*YOUR TASK:* Rewrite the data below, exchanging "filter dropdown" for "filter menu" and leaving everything else unchanged.

*SOURCE DATA:*
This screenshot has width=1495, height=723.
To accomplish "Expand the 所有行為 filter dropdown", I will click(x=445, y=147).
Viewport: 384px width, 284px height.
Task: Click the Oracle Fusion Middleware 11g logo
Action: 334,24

*SOLVED PROBLEM:*
This screenshot has width=1495, height=723.
To accomplish "Expand the 所有行為 filter menu", I will click(x=445, y=147).
Viewport: 384px width, 284px height.
Task: Click the Oracle Fusion Middleware 11g logo
Action: 334,24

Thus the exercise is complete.